Extracted information:
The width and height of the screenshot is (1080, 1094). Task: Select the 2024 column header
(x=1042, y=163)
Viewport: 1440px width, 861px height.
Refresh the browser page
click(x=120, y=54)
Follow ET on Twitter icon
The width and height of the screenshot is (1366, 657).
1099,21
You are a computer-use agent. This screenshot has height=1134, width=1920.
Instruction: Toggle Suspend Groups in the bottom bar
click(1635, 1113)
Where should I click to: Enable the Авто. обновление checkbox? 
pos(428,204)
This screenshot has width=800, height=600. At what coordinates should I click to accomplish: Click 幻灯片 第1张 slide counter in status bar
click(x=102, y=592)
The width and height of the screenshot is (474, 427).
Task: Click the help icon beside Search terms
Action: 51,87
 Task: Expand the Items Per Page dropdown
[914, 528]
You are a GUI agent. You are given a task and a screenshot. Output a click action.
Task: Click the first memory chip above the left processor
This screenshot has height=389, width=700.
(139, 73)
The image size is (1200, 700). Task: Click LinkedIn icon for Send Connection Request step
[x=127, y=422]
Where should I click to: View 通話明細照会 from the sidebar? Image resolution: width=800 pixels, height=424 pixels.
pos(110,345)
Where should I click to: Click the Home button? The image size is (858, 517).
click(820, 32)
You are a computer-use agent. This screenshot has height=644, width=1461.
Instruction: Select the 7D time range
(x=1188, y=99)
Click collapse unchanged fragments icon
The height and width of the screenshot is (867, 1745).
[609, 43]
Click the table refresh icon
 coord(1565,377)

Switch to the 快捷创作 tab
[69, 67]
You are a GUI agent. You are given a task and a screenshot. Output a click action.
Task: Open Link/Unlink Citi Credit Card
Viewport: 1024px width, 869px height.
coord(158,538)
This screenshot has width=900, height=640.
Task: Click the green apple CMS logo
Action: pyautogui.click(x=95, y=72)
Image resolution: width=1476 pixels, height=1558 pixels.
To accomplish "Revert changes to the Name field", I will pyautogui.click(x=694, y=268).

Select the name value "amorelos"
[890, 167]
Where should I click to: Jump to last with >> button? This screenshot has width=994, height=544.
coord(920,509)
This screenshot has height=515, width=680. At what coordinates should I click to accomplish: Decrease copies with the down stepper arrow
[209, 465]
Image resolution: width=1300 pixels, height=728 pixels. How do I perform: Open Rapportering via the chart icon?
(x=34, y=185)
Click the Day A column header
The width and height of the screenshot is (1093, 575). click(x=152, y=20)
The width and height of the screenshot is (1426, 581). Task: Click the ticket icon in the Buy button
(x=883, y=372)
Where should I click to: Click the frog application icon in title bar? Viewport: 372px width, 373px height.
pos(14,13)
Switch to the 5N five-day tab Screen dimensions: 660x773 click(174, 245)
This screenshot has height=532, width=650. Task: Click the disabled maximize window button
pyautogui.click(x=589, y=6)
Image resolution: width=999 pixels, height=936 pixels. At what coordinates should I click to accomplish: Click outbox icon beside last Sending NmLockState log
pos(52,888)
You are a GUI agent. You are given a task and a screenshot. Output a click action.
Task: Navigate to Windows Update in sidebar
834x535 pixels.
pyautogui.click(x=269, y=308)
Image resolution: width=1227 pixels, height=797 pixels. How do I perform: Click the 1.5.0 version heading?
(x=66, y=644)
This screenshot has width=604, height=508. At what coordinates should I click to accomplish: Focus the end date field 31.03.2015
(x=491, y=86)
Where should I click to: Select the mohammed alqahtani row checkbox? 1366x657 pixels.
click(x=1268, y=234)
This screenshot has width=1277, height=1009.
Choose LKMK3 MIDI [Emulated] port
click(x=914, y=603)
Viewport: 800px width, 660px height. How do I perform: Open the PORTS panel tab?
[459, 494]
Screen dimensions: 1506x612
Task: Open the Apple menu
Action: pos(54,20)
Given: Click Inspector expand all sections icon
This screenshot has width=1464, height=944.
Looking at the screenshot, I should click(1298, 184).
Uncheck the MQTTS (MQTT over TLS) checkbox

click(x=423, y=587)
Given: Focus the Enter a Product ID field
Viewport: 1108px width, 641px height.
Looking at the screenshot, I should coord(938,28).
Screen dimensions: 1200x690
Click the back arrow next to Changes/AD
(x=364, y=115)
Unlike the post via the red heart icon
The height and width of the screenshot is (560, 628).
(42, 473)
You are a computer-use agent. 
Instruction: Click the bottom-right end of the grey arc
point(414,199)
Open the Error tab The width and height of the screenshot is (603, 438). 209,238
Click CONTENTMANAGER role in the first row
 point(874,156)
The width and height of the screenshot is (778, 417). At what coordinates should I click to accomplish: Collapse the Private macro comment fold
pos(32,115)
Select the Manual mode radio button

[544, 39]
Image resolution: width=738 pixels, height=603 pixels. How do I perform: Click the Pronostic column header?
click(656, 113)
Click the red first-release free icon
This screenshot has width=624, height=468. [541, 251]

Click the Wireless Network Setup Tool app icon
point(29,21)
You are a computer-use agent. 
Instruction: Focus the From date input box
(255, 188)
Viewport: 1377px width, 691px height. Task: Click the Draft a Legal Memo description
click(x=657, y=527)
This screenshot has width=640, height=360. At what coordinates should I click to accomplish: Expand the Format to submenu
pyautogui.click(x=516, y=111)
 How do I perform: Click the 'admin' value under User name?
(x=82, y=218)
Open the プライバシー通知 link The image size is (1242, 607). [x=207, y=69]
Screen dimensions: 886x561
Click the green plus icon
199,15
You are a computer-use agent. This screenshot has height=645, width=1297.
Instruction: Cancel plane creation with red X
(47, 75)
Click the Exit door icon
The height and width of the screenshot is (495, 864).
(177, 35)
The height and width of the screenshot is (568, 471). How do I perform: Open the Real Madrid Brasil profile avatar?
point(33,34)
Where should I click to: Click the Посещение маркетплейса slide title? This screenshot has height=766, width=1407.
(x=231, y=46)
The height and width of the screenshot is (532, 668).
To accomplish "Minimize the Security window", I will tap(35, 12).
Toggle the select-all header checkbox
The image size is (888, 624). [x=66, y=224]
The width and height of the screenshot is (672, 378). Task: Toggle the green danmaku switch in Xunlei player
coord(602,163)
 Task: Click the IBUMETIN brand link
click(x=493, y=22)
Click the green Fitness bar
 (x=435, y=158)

Problem description:
Look above for the line holding "834x535 pixels.". Print it and every line after it, exactly, through the line holding "Screen dimensions: 1200x690".

Exercise answer:
834x535 pixels.
pyautogui.click(x=269, y=308)
Image resolution: width=1227 pixels, height=797 pixels. How do I perform: Click the 1.5.0 version heading?
(x=66, y=644)
This screenshot has width=604, height=508. At what coordinates should I click to accomplish: Focus the end date field 31.03.2015
(x=491, y=86)
Where should I click to: Select the mohammed alqahtani row checkbox? 1366x657 pixels.
click(x=1268, y=234)
This screenshot has width=1277, height=1009.
Choose LKMK3 MIDI [Emulated] port
click(x=914, y=603)
Viewport: 800px width, 660px height. How do I perform: Open the PORTS panel tab?
[459, 494]
Screen dimensions: 1506x612
Task: Open the Apple menu
Action: pos(54,20)
Given: Click Inspector expand all sections icon
This screenshot has width=1464, height=944.
Looking at the screenshot, I should click(1298, 184).
Uncheck the MQTTS (MQTT over TLS) checkbox

click(x=423, y=587)
Given: Focus the Enter a Product ID field
Viewport: 1108px width, 641px height.
Looking at the screenshot, I should coord(938,28).
Screen dimensions: 1200x690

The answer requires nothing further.